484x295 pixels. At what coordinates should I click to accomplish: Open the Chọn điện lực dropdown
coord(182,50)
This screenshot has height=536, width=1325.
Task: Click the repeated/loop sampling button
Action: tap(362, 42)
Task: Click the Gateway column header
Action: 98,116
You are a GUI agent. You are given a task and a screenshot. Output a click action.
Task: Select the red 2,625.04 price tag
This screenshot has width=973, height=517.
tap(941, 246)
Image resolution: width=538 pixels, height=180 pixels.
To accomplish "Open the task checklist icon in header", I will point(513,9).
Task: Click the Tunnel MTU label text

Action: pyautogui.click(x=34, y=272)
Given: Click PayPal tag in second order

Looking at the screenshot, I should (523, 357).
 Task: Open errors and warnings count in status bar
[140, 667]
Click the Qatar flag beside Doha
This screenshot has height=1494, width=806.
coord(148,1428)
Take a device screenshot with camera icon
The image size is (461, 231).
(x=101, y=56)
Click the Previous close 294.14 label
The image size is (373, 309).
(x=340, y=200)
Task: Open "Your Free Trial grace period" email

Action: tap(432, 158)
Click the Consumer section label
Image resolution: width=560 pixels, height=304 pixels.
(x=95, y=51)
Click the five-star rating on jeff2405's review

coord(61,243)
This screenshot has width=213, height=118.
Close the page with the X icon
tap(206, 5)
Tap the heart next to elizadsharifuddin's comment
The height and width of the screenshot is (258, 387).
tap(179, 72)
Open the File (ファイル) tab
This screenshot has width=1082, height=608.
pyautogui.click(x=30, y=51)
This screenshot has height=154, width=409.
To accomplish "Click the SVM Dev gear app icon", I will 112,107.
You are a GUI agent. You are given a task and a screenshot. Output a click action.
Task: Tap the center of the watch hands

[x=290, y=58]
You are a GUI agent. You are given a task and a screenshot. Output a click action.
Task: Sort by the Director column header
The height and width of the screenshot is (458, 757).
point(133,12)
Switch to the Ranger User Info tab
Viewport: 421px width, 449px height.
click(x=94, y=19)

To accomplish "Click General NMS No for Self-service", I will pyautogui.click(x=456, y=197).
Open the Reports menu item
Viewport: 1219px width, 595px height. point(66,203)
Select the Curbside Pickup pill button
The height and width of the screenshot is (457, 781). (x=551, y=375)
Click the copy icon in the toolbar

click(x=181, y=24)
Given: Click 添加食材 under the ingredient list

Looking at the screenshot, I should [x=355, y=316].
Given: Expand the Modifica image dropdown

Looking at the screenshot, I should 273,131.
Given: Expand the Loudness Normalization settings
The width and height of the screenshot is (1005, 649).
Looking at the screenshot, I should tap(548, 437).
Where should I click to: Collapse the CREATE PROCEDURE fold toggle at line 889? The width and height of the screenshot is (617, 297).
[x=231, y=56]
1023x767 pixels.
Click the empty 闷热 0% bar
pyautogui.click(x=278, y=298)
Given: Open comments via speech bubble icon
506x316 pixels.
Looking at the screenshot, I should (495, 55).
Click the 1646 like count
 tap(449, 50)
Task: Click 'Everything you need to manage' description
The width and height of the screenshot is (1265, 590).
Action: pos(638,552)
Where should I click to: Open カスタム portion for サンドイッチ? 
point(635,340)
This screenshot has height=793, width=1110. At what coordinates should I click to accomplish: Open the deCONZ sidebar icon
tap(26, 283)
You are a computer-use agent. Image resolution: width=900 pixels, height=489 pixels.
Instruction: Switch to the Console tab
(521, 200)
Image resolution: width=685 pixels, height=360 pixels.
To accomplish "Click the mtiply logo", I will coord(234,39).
::::::
Task description | Tally up the lines in the data that hold the word "will". Only the total should be given.

Worked solution | 4